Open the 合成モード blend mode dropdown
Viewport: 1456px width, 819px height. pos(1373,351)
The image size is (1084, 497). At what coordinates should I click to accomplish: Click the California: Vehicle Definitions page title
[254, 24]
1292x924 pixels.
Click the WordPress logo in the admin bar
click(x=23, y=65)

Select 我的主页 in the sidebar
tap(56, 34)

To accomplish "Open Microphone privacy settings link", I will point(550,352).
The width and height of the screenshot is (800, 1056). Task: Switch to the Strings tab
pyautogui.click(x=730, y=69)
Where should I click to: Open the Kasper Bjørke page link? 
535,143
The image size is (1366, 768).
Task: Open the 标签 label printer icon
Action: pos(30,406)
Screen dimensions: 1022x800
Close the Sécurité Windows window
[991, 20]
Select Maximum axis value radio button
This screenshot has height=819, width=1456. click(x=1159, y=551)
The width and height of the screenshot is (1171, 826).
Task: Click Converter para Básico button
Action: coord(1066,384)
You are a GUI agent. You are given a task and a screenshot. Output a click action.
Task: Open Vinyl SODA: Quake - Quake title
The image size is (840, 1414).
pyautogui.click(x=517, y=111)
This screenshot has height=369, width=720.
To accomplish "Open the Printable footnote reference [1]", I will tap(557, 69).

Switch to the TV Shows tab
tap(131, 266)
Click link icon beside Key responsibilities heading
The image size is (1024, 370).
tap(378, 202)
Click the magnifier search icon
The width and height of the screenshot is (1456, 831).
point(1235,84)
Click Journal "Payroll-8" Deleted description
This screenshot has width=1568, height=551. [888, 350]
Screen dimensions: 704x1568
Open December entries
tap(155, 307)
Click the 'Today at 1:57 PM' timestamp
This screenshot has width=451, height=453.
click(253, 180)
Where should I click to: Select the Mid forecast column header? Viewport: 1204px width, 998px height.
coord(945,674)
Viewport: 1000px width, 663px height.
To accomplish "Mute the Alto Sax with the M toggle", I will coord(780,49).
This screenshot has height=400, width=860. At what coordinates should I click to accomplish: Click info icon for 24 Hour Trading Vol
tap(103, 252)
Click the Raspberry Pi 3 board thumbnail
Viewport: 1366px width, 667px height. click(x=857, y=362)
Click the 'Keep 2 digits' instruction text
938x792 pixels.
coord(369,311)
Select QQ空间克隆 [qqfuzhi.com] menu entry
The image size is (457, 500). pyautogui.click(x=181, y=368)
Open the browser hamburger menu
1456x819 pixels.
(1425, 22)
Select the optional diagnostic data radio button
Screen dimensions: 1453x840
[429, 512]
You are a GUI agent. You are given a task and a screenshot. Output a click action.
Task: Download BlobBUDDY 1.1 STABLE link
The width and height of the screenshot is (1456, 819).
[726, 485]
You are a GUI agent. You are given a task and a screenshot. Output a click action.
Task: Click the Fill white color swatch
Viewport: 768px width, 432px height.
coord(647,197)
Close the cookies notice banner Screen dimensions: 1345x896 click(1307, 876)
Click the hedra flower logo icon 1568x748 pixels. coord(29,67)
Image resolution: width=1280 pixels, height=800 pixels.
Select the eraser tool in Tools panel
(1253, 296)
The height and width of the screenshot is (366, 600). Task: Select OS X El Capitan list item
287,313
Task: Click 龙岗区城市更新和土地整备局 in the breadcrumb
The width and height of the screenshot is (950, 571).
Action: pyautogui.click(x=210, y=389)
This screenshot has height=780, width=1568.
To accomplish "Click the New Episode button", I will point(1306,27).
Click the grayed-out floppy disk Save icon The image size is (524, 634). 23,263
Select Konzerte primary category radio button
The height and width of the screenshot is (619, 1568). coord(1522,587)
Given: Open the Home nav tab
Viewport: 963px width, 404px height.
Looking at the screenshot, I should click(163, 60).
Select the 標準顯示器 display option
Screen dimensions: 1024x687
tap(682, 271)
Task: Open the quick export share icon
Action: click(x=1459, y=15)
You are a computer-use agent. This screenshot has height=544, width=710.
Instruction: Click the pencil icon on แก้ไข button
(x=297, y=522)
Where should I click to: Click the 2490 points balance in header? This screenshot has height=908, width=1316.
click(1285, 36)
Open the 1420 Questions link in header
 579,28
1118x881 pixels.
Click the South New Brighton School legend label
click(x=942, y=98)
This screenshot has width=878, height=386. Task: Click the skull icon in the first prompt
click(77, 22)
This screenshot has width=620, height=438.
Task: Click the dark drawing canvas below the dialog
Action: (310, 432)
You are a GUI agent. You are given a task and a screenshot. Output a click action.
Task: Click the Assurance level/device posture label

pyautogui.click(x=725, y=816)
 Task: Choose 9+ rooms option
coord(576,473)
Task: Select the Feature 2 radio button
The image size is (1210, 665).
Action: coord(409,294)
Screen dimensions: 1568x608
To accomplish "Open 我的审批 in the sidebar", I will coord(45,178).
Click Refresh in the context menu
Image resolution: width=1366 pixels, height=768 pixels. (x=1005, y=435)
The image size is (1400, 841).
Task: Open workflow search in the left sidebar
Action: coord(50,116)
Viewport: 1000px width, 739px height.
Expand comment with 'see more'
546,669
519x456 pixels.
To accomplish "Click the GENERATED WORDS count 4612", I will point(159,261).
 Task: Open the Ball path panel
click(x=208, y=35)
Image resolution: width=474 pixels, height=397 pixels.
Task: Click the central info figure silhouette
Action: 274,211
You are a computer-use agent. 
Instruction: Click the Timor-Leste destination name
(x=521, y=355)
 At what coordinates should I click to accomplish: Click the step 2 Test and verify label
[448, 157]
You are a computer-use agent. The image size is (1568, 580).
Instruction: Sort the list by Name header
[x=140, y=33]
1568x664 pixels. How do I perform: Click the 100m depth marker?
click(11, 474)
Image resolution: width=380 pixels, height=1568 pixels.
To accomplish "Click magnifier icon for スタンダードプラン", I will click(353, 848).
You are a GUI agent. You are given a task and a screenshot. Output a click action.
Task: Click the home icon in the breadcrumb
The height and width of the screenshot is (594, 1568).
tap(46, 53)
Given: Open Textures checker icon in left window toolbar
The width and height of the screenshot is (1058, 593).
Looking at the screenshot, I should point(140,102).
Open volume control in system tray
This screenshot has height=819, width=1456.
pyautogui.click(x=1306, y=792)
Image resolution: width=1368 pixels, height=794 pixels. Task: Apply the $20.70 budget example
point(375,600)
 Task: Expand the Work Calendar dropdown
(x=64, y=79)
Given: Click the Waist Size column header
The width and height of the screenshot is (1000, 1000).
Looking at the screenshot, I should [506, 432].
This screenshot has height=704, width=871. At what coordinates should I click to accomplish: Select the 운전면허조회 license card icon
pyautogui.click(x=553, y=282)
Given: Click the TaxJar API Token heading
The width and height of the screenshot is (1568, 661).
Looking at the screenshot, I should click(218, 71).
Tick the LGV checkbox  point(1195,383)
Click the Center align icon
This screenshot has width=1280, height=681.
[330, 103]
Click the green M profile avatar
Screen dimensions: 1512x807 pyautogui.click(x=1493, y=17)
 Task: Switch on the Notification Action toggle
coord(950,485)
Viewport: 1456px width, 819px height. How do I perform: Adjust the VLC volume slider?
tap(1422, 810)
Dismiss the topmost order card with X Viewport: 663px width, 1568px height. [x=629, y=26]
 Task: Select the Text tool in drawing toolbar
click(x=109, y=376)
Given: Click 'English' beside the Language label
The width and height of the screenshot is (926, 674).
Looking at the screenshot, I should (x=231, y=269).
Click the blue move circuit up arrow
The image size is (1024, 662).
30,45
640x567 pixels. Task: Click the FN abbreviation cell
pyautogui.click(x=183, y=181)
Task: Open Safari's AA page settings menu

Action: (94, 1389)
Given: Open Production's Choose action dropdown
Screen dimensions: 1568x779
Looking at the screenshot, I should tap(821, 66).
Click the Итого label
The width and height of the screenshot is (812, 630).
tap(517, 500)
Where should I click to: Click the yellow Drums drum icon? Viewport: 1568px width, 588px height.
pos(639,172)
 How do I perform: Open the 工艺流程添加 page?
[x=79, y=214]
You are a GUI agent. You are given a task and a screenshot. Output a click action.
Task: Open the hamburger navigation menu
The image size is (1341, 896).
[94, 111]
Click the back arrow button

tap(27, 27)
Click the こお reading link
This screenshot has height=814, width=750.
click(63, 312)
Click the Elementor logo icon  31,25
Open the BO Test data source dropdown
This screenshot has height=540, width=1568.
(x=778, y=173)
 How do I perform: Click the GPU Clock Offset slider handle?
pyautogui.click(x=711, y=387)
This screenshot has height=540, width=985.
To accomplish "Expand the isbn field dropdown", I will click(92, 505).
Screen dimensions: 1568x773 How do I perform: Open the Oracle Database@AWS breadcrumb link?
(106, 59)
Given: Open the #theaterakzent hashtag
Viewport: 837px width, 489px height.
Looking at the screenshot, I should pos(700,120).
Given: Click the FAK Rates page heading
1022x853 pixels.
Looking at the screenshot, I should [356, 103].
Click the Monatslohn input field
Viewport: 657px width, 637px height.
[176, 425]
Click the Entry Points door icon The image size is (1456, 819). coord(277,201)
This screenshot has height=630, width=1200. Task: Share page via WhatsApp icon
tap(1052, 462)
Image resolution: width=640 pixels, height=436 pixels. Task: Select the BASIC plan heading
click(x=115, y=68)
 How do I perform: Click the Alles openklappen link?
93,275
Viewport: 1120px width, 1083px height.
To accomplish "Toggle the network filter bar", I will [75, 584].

-- Task description --
Quote the lines of the listing starting at the line that contains "Task: Click 龙岗区城市更新和土地整备局 in the breadcrumb" and ending at the line that contains "Click the grayed-out", both included.

-- Task solution --
Task: Click 龙岗区城市更新和土地整备局 in the breadcrumb
The width and height of the screenshot is (950, 571).
Action: pyautogui.click(x=210, y=389)
This screenshot has height=780, width=1568.
To accomplish "Click the New Episode button", I will point(1306,27).
Click the grayed-out floppy disk Save icon The image size is (524, 634). 23,263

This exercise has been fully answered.